Kshirgram/ ক্ষীরগ্রাম (also written as Khirogram) is a village in Mongalkote CD block in Katwa subdivision of Purba Bardhaman district in the Indian state of West Bengal.

==Geography==

===Location===
Kshirgram is located at .

===Urbanisation===
88.44% of the population of Katwa subdivision live in the rural areas. Only 11.56% of the population live in the urban areas. The map alongside presents some of the notable locations in the subdivision.
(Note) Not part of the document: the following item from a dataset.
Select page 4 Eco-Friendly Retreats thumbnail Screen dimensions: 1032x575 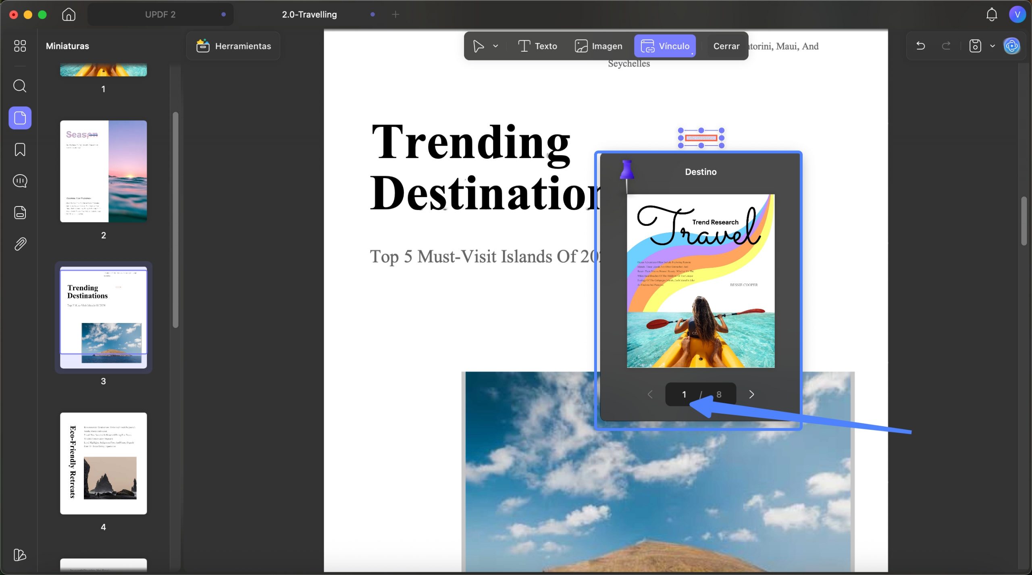click(103, 463)
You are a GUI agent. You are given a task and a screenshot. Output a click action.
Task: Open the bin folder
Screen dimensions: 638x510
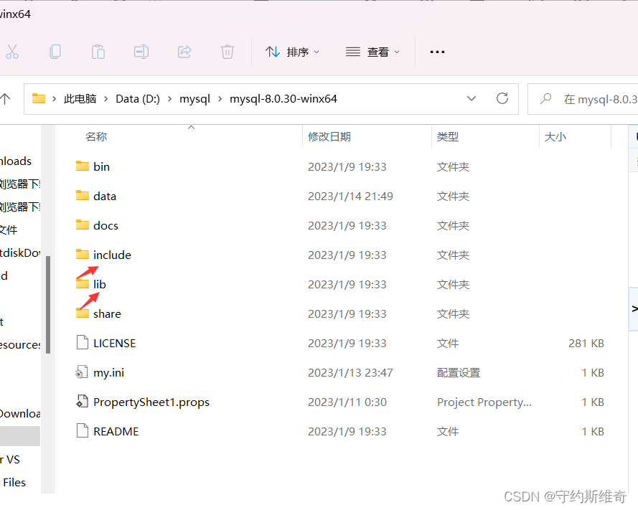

All places marked in the map are linked in the larger full screen map.

==Demographics==
As per the 2011 Census of India, Kshirgram had a total population of 2,474 of which 1,260 (51%) were males and 1,214 (49%) were females. Population below 6 years was 242. The total number of literates in Kshirgram was 1,651 (73.97% of the population over 6 years).

==Culture==
Khirogram is a satipith and is famous for its Yogadya and Shiva temples.
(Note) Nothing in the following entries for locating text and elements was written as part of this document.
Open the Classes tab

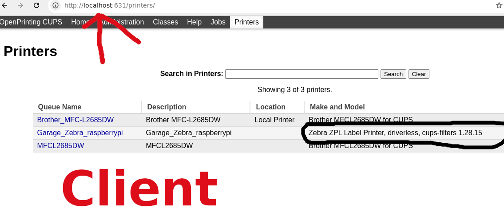coord(165,22)
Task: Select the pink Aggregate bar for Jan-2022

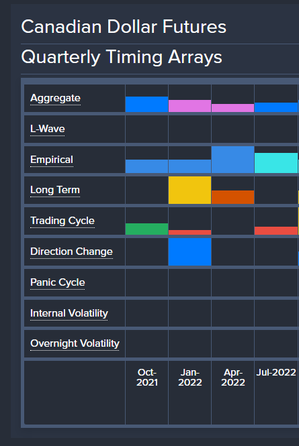Action: pos(190,106)
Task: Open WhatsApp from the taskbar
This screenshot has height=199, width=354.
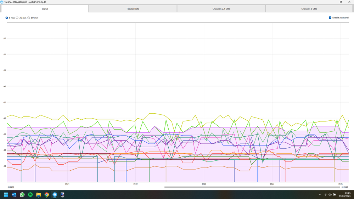Action: click(22, 194)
It is said that a piece of the large toe of the right leg of Sati fell at Kshirgram and it is considered one of the fifty one shakti peethas. At Kshirgram the goddess is known as Yogadya. The temple of Kshireswar is a little away from Kshirdighi.
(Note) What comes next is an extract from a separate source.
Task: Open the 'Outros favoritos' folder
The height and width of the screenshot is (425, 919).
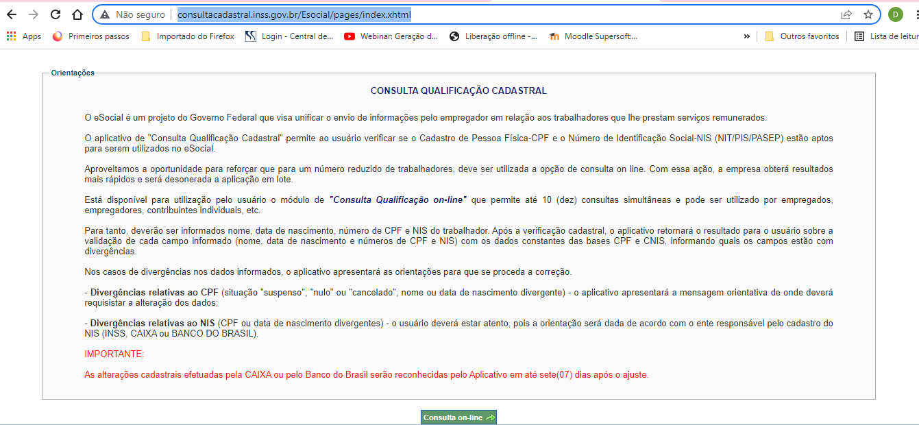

The goddess Yogadya is worshipped at Kshirgram on Vaisakha sankranti and a big fair is organised. It is said that earlier there was no idol of the goddess at Kshirgram but both the puja and the fair were there. The goddess in an ugra-chandi form appeared in a dream to Haridutta, the king of Kshirgram and he got a stone image of the ten-armed Singhabahini goddess made and established it. The goddess is worshipped by the Ugra Kshatriyas in places other than Kshirgram, a day earlier.

When the idol of goddess Yogadya was once found broken, Nabin Bhaskar of Dainhat made an exact duplicate and the cost was borne by the Maharaja of Bardhaman.

==Transport==
It is located about 23.2 km from Katwa on the Katwa-Burdwan road.

Kshirgram is about 3 miles from the station at Kaichor on the Bardhaman-Katwa line.

==Healthcare==
There is a primary health centre at Khirogram (with 2 beds).